Niet de schrijver, de lezer moet fantasie hebben.
(Harry Mulisch)

maandag 4 oktober 2010

Het schrijversmetier



Het was vrijdag, twee uur 's middags. Ik was op het Festival du Livre in Mouans-Sartoux.
Het plan alleen 's morgens te blijven had ik na één zaal bijgesteld. De buit van de Espace Beaux Livres, de bouquinistes en de Espace Jeunesse lag in de auto en nu was het tijd voor de kers op de taart: de Espace Littéraire.

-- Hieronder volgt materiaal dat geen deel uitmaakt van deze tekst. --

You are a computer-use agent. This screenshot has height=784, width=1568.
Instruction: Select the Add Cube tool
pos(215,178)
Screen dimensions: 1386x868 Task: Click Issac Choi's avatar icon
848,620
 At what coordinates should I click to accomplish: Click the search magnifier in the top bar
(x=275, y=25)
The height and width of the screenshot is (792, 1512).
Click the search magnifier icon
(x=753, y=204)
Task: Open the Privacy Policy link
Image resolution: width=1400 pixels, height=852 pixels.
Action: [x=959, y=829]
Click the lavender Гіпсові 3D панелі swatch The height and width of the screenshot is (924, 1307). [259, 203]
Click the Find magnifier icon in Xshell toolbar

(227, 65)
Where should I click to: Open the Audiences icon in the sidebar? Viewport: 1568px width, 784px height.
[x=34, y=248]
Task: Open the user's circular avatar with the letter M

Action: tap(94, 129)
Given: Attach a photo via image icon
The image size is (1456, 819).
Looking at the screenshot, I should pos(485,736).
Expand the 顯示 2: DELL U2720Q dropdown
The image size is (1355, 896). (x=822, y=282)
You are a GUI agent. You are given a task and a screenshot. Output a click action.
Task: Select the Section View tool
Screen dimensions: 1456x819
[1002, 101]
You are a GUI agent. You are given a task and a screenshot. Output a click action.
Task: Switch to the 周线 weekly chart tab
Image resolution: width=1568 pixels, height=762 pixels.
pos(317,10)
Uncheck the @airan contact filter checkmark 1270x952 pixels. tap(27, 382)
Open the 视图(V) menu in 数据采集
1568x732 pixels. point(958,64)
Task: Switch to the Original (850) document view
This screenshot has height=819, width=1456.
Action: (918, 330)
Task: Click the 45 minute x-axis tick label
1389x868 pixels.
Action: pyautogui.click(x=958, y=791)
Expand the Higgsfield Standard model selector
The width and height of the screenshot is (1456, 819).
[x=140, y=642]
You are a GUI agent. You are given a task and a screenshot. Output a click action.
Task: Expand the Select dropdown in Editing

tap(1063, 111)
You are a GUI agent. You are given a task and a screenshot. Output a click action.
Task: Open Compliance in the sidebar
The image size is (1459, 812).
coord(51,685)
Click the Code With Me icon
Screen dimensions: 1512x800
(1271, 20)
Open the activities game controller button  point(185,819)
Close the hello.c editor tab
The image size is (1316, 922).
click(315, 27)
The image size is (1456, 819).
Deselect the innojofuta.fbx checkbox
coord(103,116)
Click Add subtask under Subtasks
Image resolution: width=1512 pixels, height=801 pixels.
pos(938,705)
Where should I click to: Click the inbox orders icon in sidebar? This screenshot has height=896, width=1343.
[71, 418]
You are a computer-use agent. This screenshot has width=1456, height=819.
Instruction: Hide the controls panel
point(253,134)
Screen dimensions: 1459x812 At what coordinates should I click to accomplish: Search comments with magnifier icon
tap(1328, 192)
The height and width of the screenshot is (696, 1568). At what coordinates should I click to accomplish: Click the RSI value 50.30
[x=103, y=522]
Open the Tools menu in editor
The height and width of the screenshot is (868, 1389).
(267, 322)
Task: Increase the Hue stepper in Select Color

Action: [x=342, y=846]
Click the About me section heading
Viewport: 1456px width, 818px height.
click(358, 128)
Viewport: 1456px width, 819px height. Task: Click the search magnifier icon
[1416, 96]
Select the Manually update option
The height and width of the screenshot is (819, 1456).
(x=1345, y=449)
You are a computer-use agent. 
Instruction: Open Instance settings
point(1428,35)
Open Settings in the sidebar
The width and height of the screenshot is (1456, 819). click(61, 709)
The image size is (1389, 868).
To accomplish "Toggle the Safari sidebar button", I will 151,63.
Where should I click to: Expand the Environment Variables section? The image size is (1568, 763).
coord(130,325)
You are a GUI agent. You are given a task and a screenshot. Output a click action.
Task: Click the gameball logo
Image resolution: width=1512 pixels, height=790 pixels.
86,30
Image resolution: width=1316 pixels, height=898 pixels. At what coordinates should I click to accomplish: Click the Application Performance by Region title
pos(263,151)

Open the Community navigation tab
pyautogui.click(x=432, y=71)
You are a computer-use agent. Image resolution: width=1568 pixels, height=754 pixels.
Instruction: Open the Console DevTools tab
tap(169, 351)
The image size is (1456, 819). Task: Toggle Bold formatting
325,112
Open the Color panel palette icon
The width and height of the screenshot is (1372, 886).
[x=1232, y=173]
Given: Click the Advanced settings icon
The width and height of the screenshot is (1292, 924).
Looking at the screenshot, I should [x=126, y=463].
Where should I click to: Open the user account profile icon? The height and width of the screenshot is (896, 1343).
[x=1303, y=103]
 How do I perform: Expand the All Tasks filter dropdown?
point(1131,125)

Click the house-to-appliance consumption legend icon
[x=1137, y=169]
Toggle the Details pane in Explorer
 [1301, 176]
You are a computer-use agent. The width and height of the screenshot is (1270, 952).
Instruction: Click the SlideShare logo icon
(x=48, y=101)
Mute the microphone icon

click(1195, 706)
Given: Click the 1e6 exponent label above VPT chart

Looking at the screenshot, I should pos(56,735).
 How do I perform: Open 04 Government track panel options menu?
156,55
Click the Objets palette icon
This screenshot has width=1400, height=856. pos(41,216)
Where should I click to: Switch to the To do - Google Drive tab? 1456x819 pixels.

Door de luidsprekers klonk een interview met een schrijfster, dat vooraan in het Café Littéraire werd afgenomen. Rond het podium zaten tien toehoorders. In de gangen tussen de verschillende stands zag ik niemand, maar binnen de stands dromden de mensen van het boekenvak samen: handelaars, uitgevers en vooral auteurs. De schrijvers waren geïnstalleerd aan lange tafels, elk achter een naamkaartje en een toren boeken. De meesten zaten maar wat voor zich uit te staren.

Om de moraal op te vijzelen besloot ik bij elke auteur een halte in te bouwen, een van zijn titels te nemen en de achterflap minstens twee minuten te onderzoeken.
De eerste was Benjamin Legrand, de auteur van Le cul des anges, bij Seuil verschenen in april en aangekondigd als een "polar noir".
'Leest u graag politieromans?' vroeg hij toen ik zijn boek inspecteerde.
'Niet bepaald,' zei ik. 'Ik lees er nooit.'
'Dat is goed! In mijn boek komt geen enkele politieagent voor.'
'Maar ik lees ook geen detectives,' zei ik.
Hij lachte. 'Weeral goed! Geen detective in de hele roman te bespeuren!'
Ik herinnerde me dat ik anderhalf jaar geleden een polar had gekocht. 'Thuis heb ik een boek van Ballard,' zei ik. 'Super-Cannes. Ik moet het nog lezen.'
'De mijne speelt zich ook voor een deel af in Cannes! In La Californie.'
Ik keek naar de glanzend zwarte cover en stelde vast dat ik een vingerafdruk had nagelaten.
'Als u 19 euro over hebt voor mijn boek,' zei hij, 'kunt u me 1.90 euro doen verdienen.'
'Ik kan u ook 1.90 euro geven,' antwoordde ik, meer als grap, maar daar had ik direct spijt van.
We bleven een tijd praten over het schrijversmetier. Hij kon leven van zijn pen omdat hij behalve boeken ook scenario's schreef, zei hij, maar de meeste van zijn collega's verdienden het dagelijks brood met een ander beroep.

Na Benjamin Legrand kwam ik bij een schrijver die alleen aan een lange tafel zat. Toen ik naderde, nam hij een boek van de stapel en boog zich naar me over op een manier die aan een wanhoopsdaad deed denken. Ik keek naar de flap zonder te begrijpen wat ik las. Ik dacht aan hoe intiem een boek is en hoe deze schrijver naar me keek, alsof zijn wereld zou staan of vallen bij mijn reactie.

Daarna herzag ik mijn taktiek. De resterende stands heb ik snel en vanop afstand bekeken.